(Dataset entries)
::::::

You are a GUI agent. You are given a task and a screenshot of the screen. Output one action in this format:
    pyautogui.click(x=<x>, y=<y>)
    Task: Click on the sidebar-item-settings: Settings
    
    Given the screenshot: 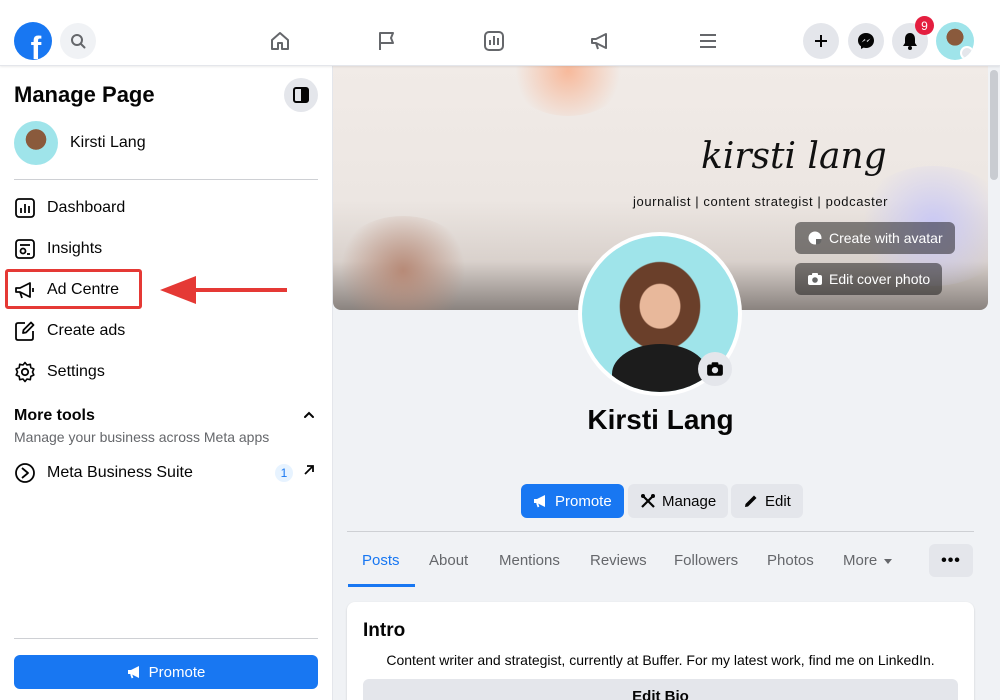 What is the action you would take?
    pyautogui.click(x=60, y=372)
    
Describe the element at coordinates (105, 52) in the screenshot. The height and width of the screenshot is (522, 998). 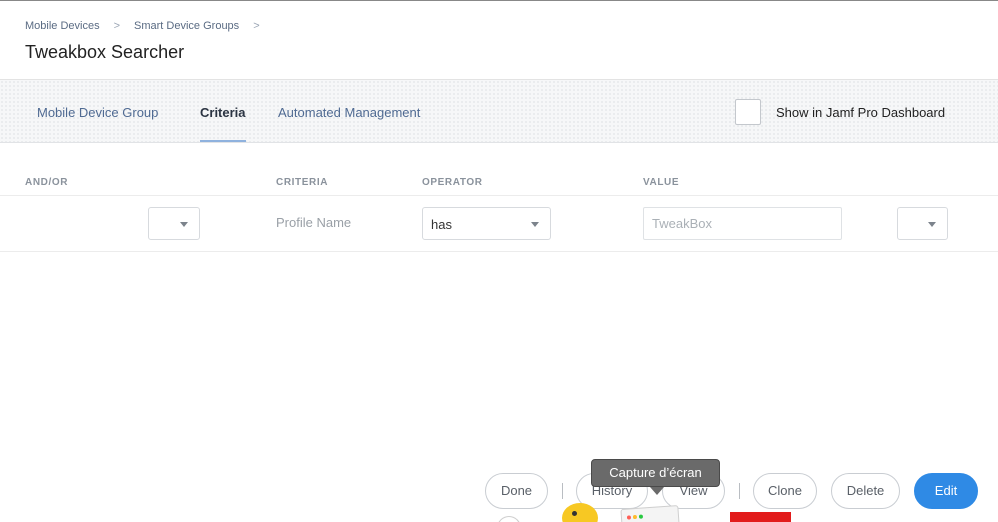
I see `page-title: Tweakbox Searcher` at that location.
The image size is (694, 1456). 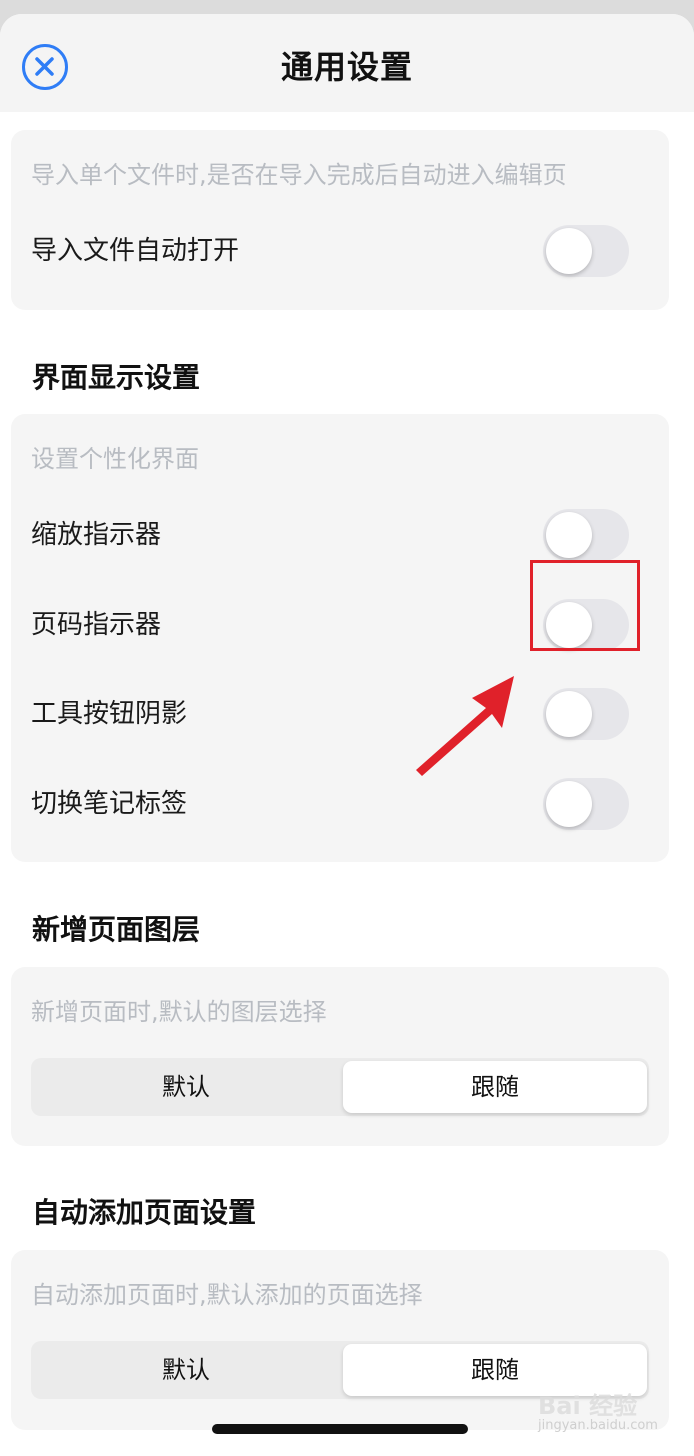 I want to click on zoom-indicator-label: 缩放指示器, so click(x=96, y=535).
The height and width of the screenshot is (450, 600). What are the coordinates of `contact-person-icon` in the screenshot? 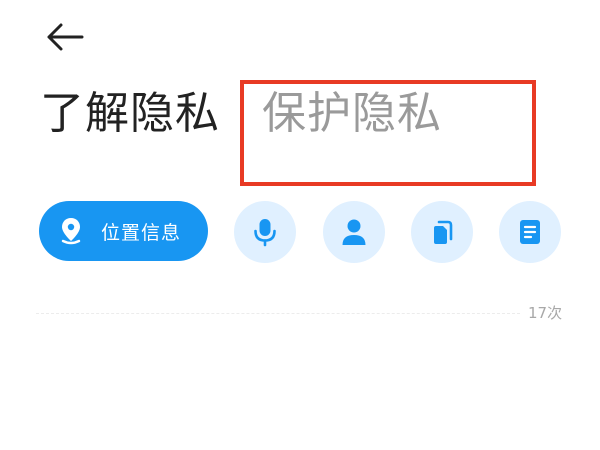 It's located at (354, 232).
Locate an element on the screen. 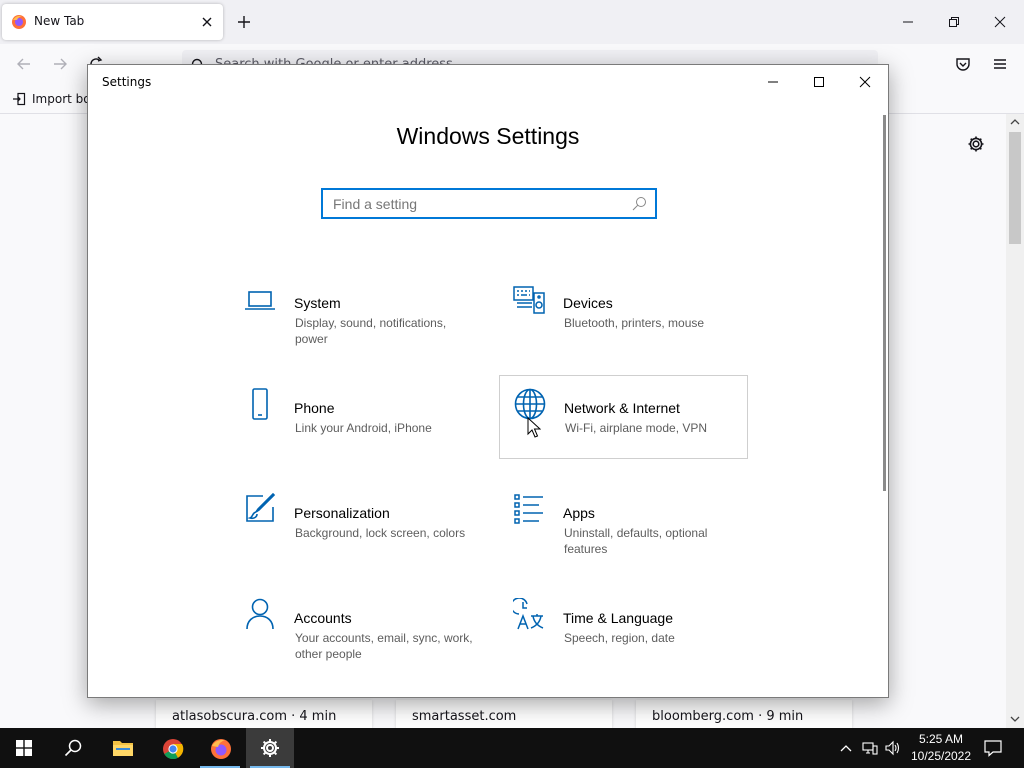  settings-window-title: Settings is located at coordinates (127, 82).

::::::

What the exercise asks: Put the lines between the one holding "Describe the element" and the one holding "at that location.", inclusive, into a numbered list with blank lines omitted. Leave the pictures out of the answer.

Solution:
1. Describe the element at coordinates (105, 52) in the screenshot. The height and width of the screenshot is (522, 998). 
2. I see `page-title: Tweakbox Searcher` at that location.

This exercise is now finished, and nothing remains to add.